Chancellor Jeremy Hunt said “phenomenal” Rishi Sunak will find a way to save his deportation plan to Rwanda without abandoning the European Convention on Human Rights (ECHR).
Sacked Home Secretary Suella Braverman is among those on the right pushing to withdraw from the convention after the High Court rejected a plan to put asylum seekers on one-way flights to Rwanda.
But Mr Hunt insisted the government did not want to abandon the ECHR – and claimed Mr Sunak would “manage” to start flights and stop boats by next year.
“In Rishi Sunak we have the most persistent and determined Prime Minister I have ever worked with,” the chancellor told the BBC. Sunday with Laura Kuenssberg.
“When it comes to solving terrifyingly complex problems, I've never worked with anyone as amazing as Rishi … when you interview me next year, we'll talk about how we achieved this plan.”
Asked whether the government could abandon the ECHR, Mr Hunt said: “We don't think at this stage that's necessary… We don't think it's going to get to that, at that stage – we don't want to do that .”
But the chancellor added that the government is determined to stop “foreign judges” deciding who comes to the UK. “In the end our bottom line is clear – elected representatives in parliament should make the decision.”
Mr Sunak's two-pronged strategy to deal with the Supreme Court ruling is to announce an emergency law that he says will allow parliament to “unequivocally” declare Rwanda a safe destination for asylum seekers.
The Prime Minister will also publish an upgraded agreement with the country, which is expected to attempt to address the court's concerns about “refoulement” – the possibility that refugees rejected by Rwanda could be sent back to the country they are fleeing.

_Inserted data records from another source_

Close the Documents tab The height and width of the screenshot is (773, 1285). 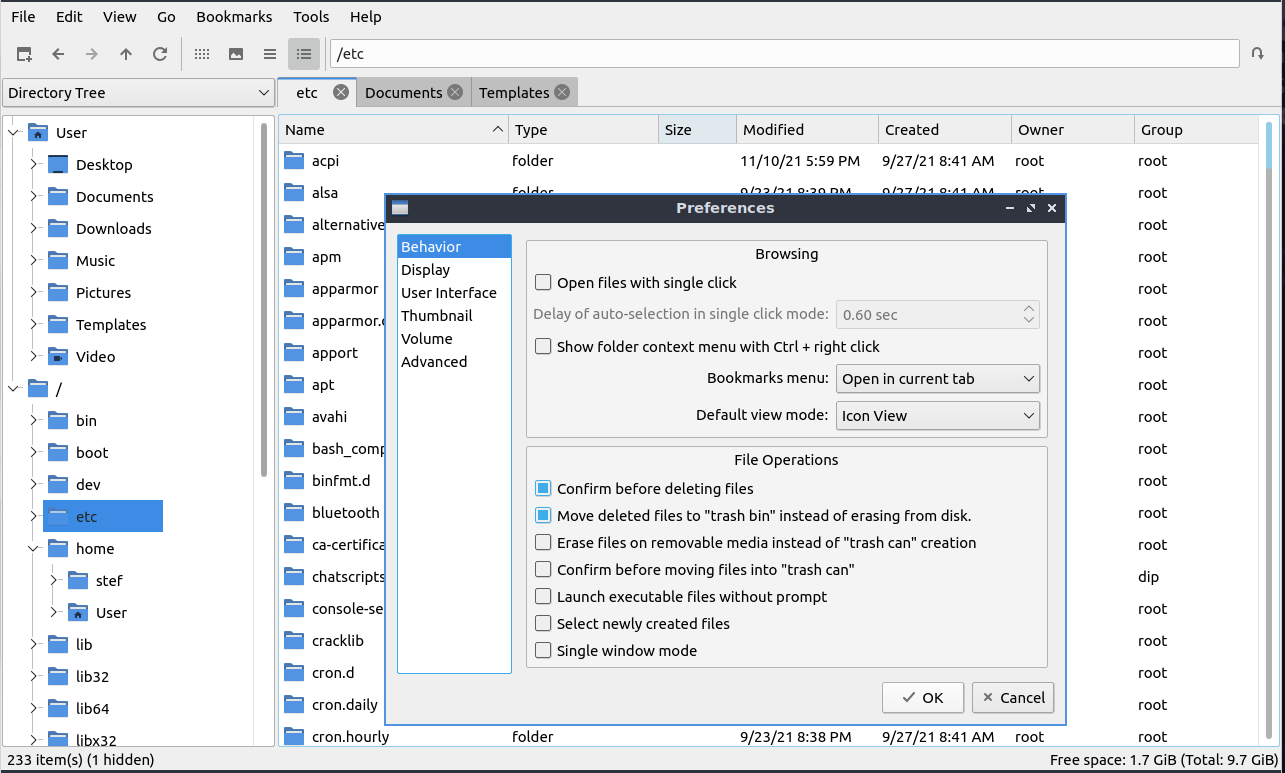455,92
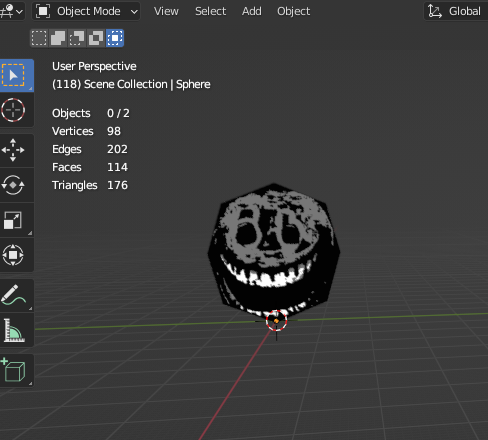
Task: Open the Select menu
Action: click(210, 11)
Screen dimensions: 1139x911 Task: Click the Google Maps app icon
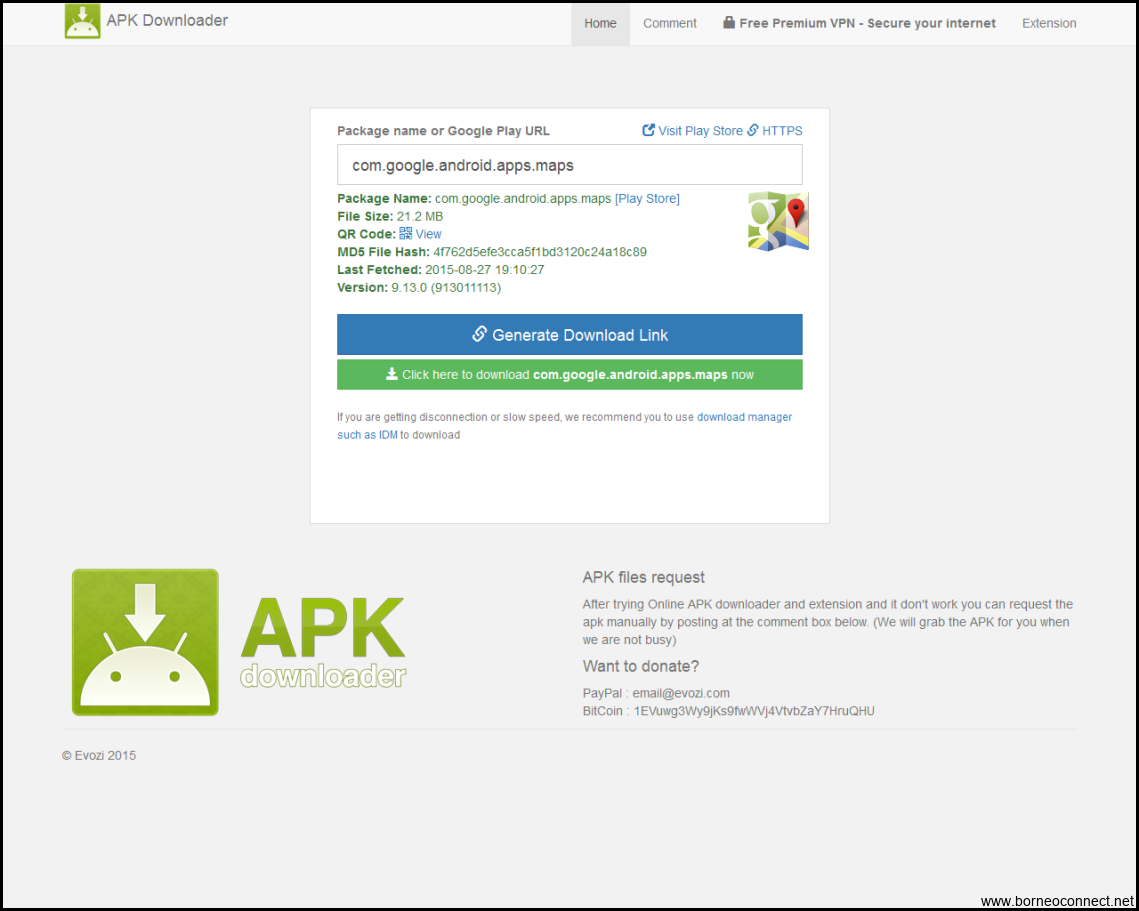pyautogui.click(x=778, y=221)
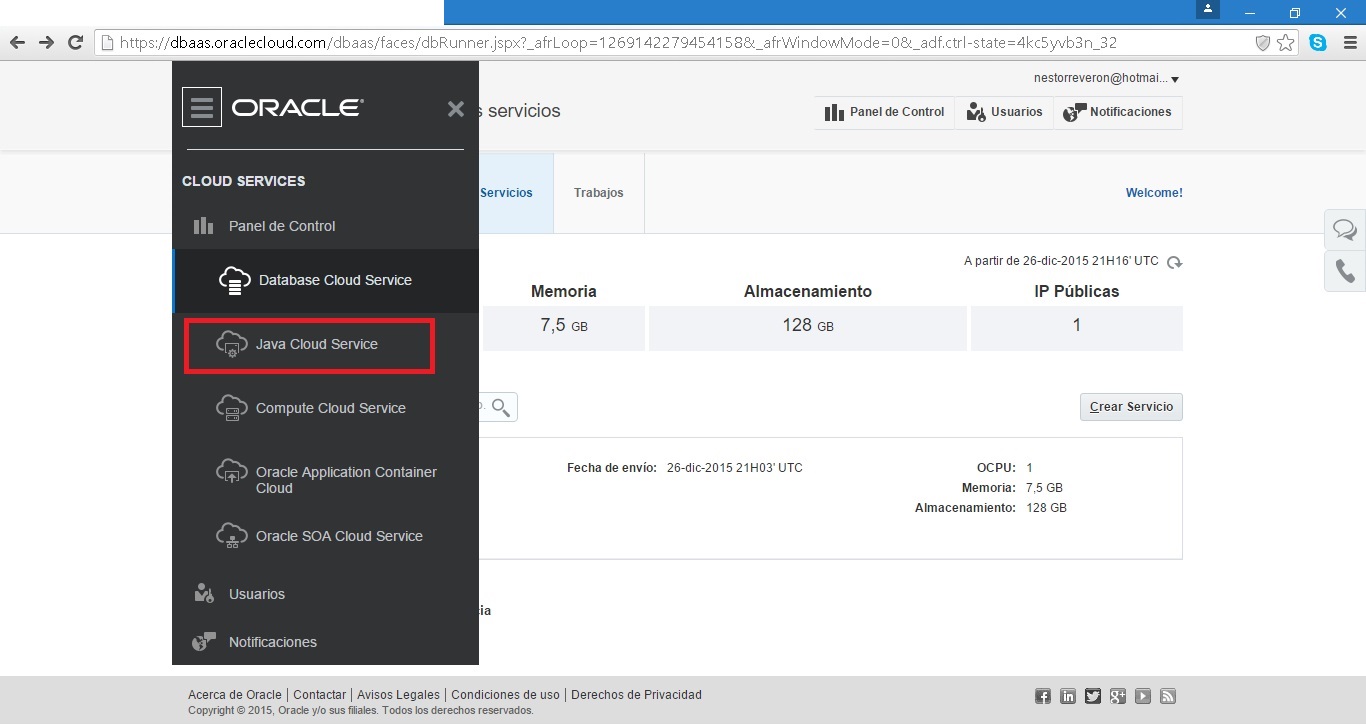The width and height of the screenshot is (1366, 728).
Task: Open Compute Cloud Service in sidebar
Action: [x=330, y=409]
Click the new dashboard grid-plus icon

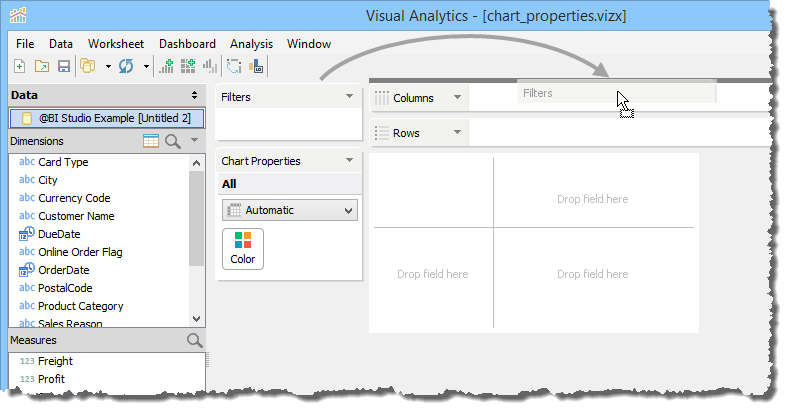[188, 67]
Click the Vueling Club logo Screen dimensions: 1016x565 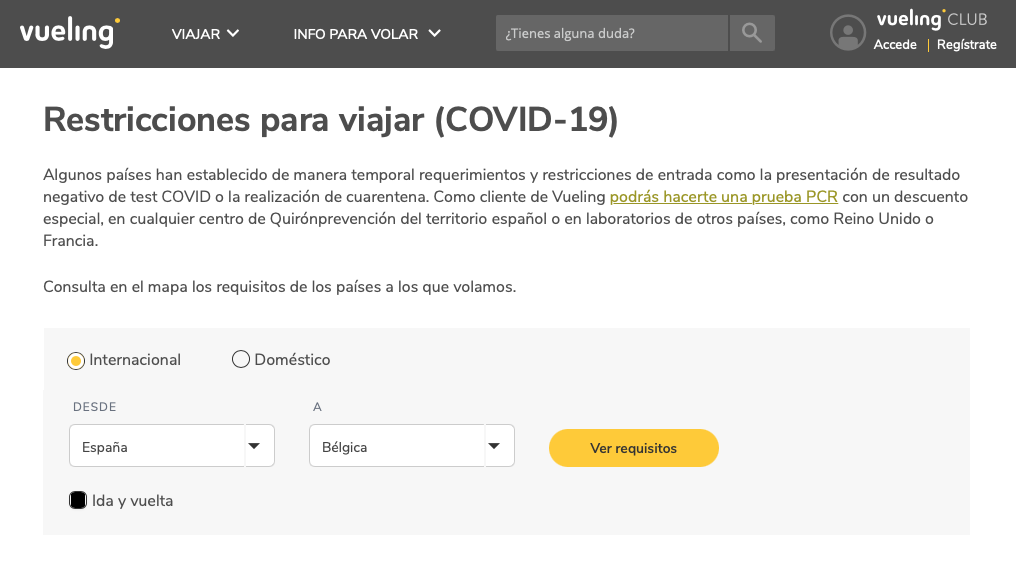pyautogui.click(x=930, y=19)
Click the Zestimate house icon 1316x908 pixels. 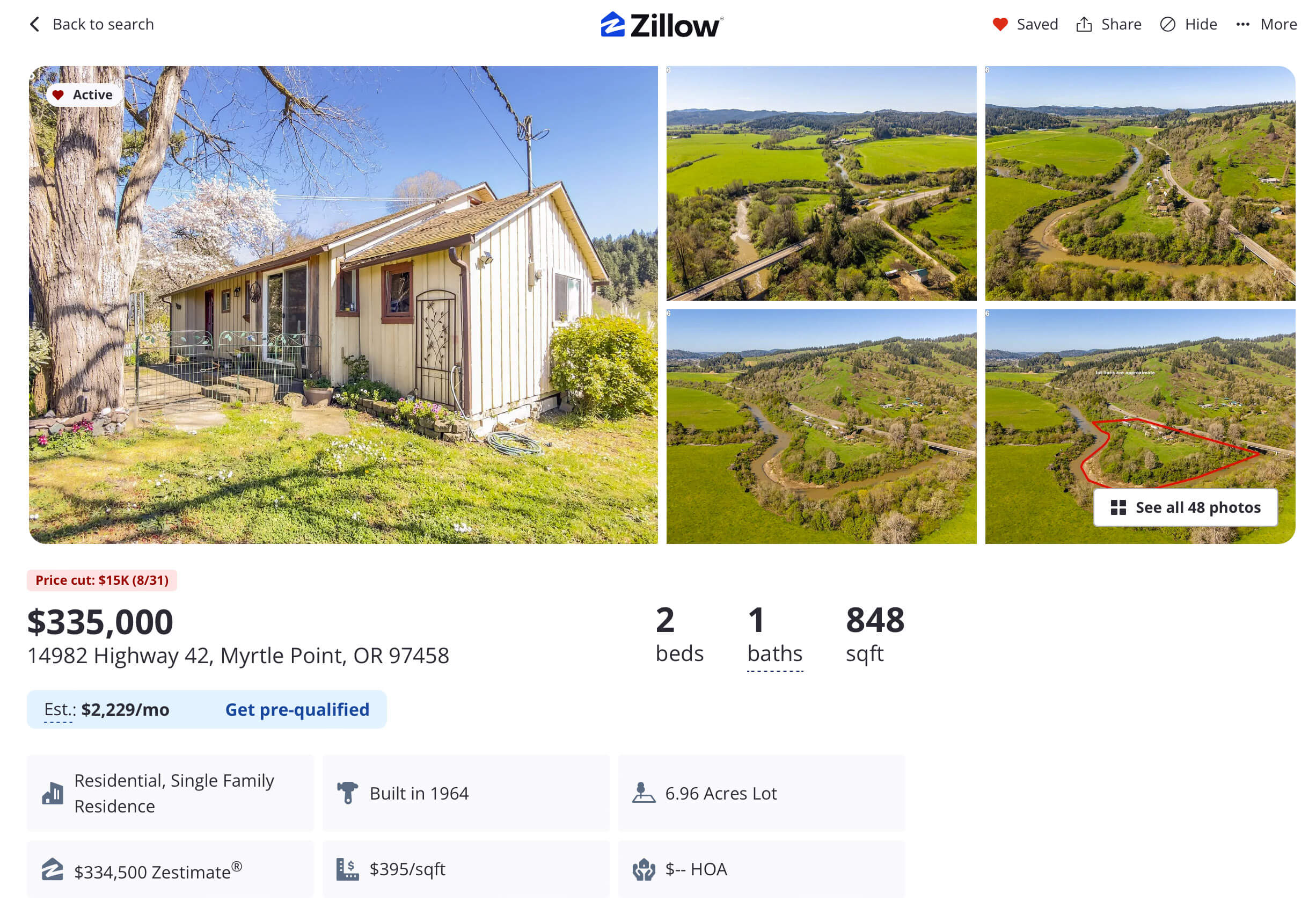tap(52, 868)
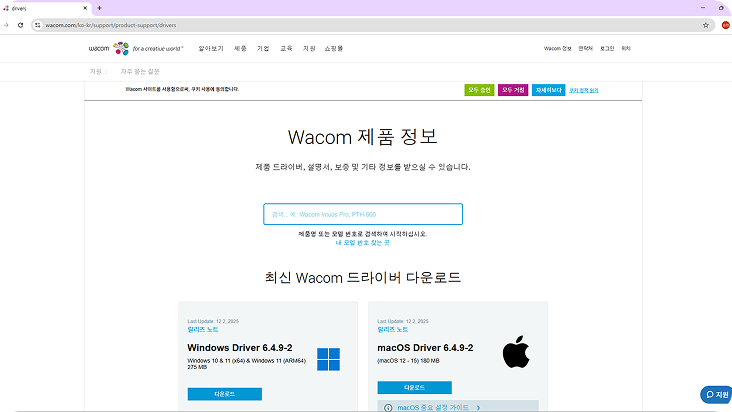Bookmark this page with star icon

click(x=706, y=25)
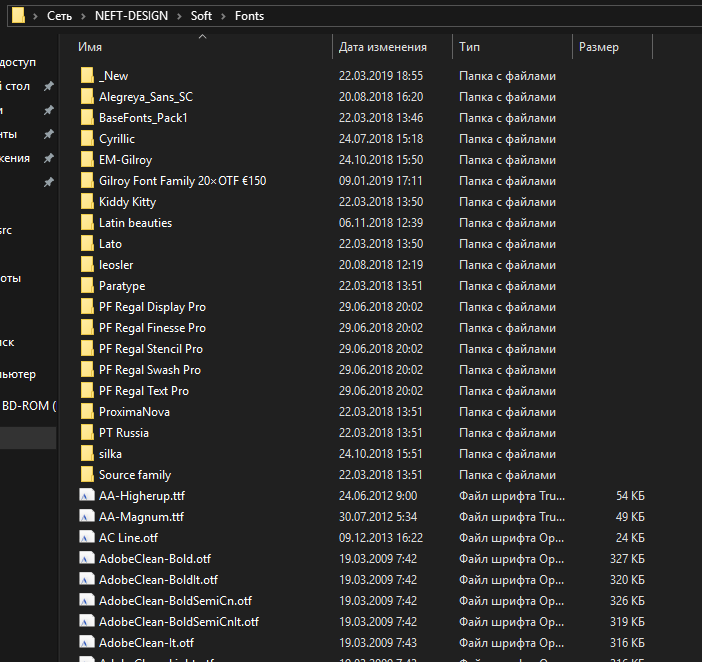
Task: Select the Cyrillic folder icon
Action: point(87,139)
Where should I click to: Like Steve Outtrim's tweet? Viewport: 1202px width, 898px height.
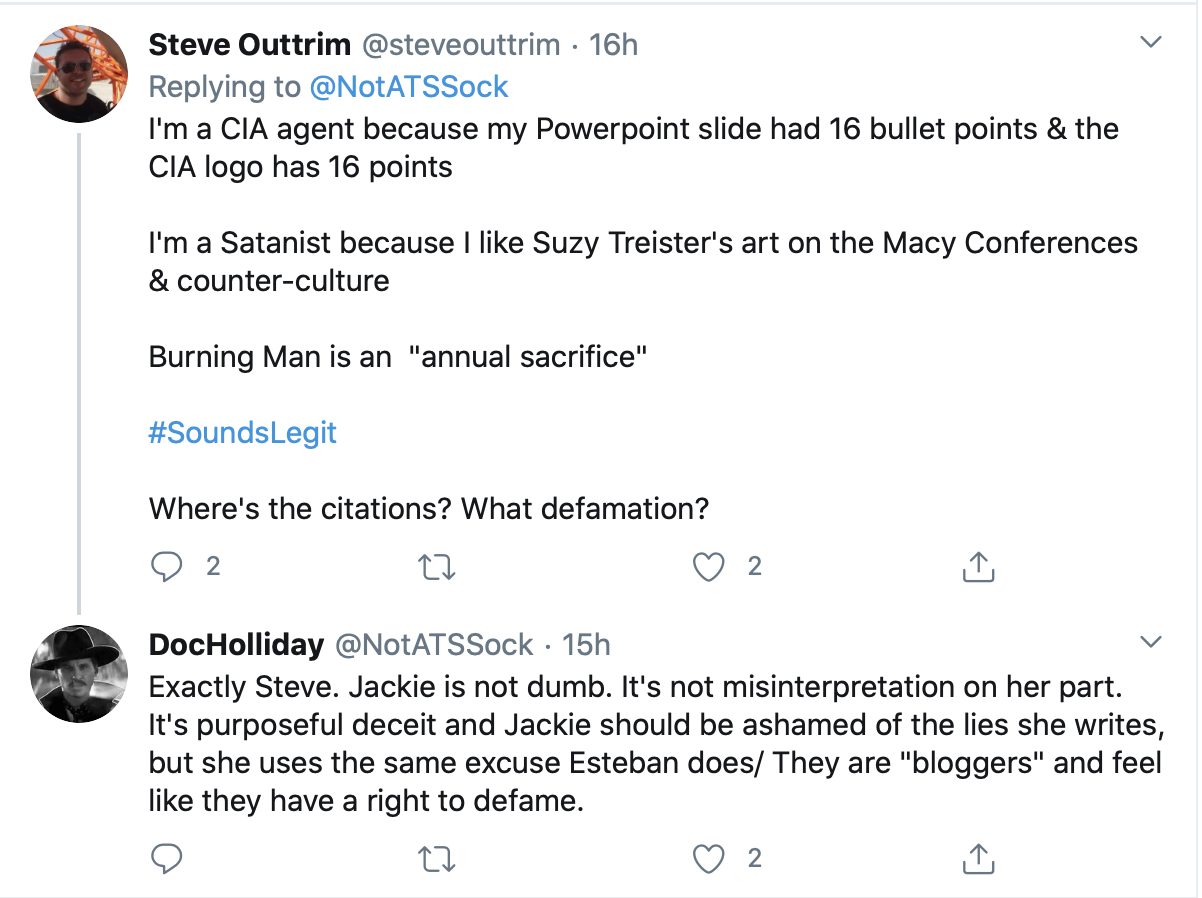click(x=709, y=567)
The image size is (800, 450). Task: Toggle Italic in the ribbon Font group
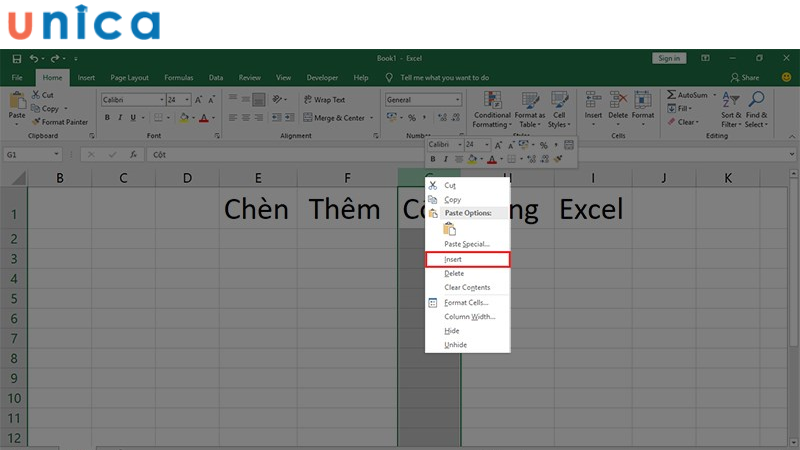click(x=120, y=118)
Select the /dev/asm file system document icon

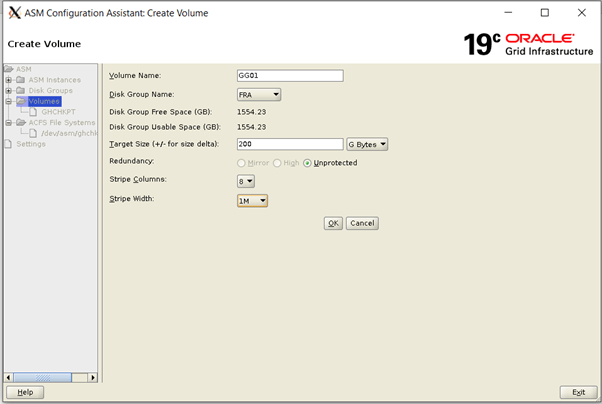point(34,133)
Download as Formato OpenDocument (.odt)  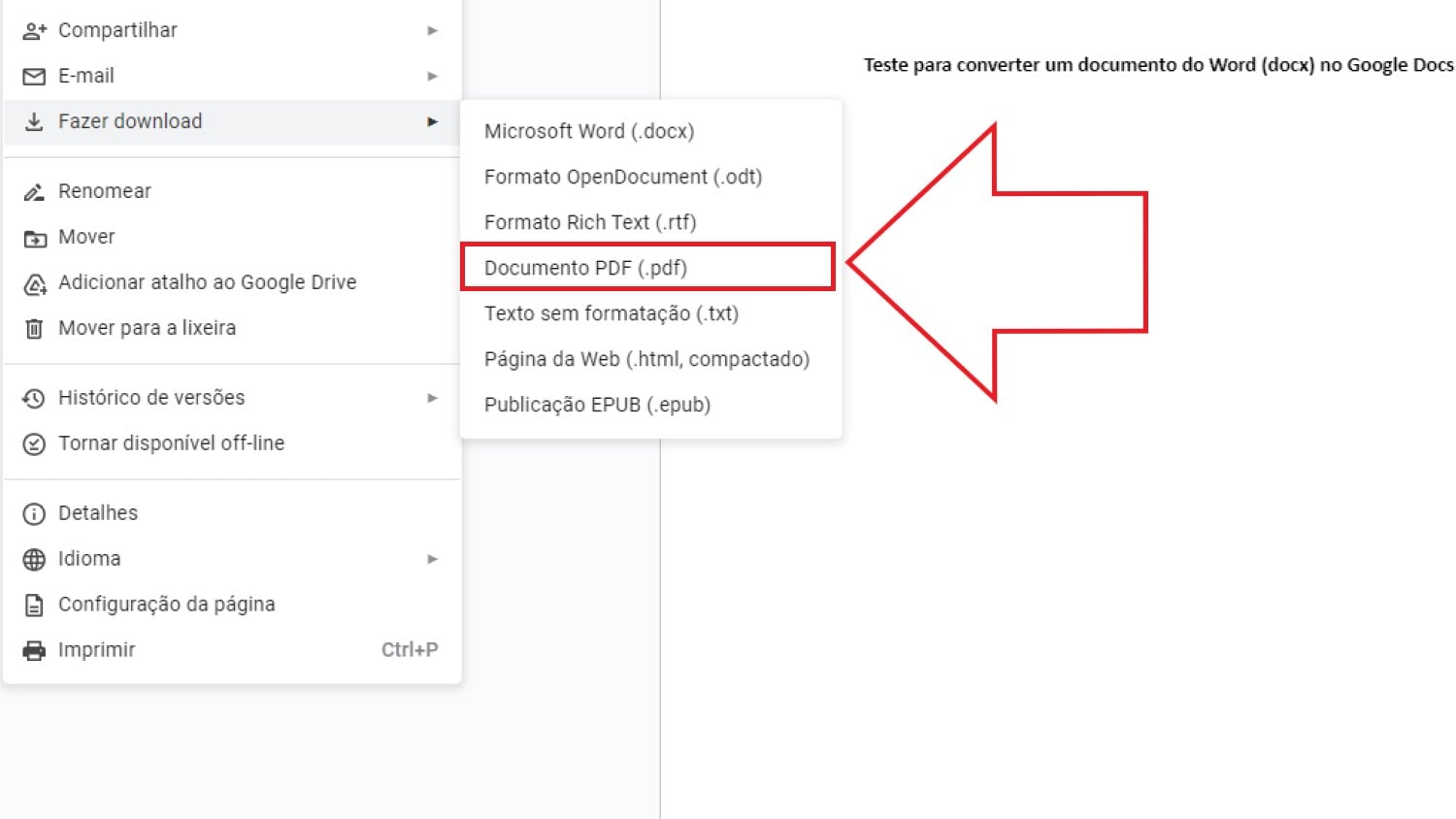[x=622, y=177]
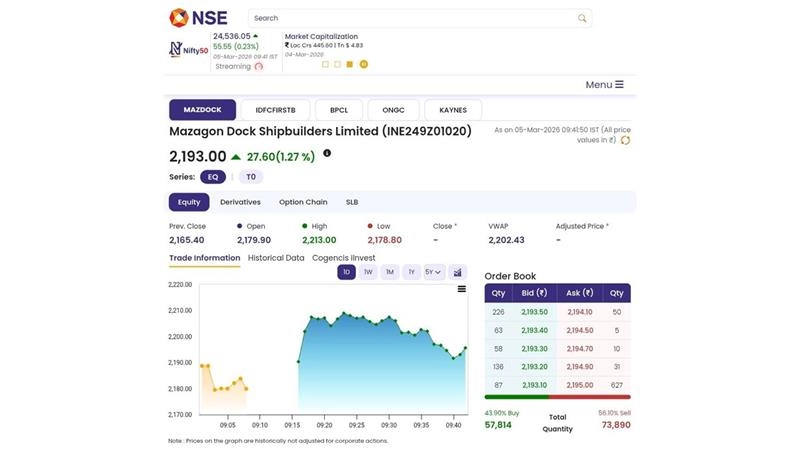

But Ms Braverman and some Tory MPs want to go further – saying the UK's domestic and international obligations – the Human Rights Act and the ECHR – should be set aside using “notwithstanding clauses”.
Mr Sunak is said to be weighing some elements of the hardline plan proposed by Ms Braverman – including a move to make it clear that this designation of Rwanda as a safe country overrides the Human Rights Act.
A senior Tory MP, a moderate ally of Mr Sunack, said The independent It was “almost certainly necessary” to avoid further legal challenges over the Rwandan flights.
Some Tory MPs are pushing Mr Sunak to go even further, proposing a “derogation” from the ECHR for Rwanda, in an attempt to set aside some of the international convention's protections.
Questioned whether the government would be able to quickly introduce emergency legislation in Rwanda, Mr Hunt told Sky News on Sunday: “I think so – that's the plan… We'll do it legally and if we have to change the law we will do that.”
Asked about Braverman's angry exit from the government, Hunt told Sky News it was “normal to have these ups and downs” and said she had made a “constructive contribution” as home secretary.
Ms. Braverman has given an interview with Mail on Sunday criticizing Mr Sunak after he sacked her after she accused police of bias at pro-Palestinian protests and argued that people sleeping rough was a “lifestyle choice”.
He said the prime minister had lacked “moral leadership” on the Gaza marches over the past month – accusing him of making “lukewarm and cowardly statements”.
The former cabinet minister also said she “has a copy” of a pact she claims she signed with Mr Sunak in exchange for her support to become prime minister last October. But he said he hasn't released it – yet.
Ms Braverman described her dismissal as “a bit strange” and “confusing” – suggesting that Downing Street had endorsed her now infamous publication accusing the police of bias.
“It was a bit strange because on Wednesday we had an agreement with No 10 that I should write an article for The Times. We had drawn up a draft and exchanged versions with the team at No 10, so I find them very confusing,” Ms Braverman said.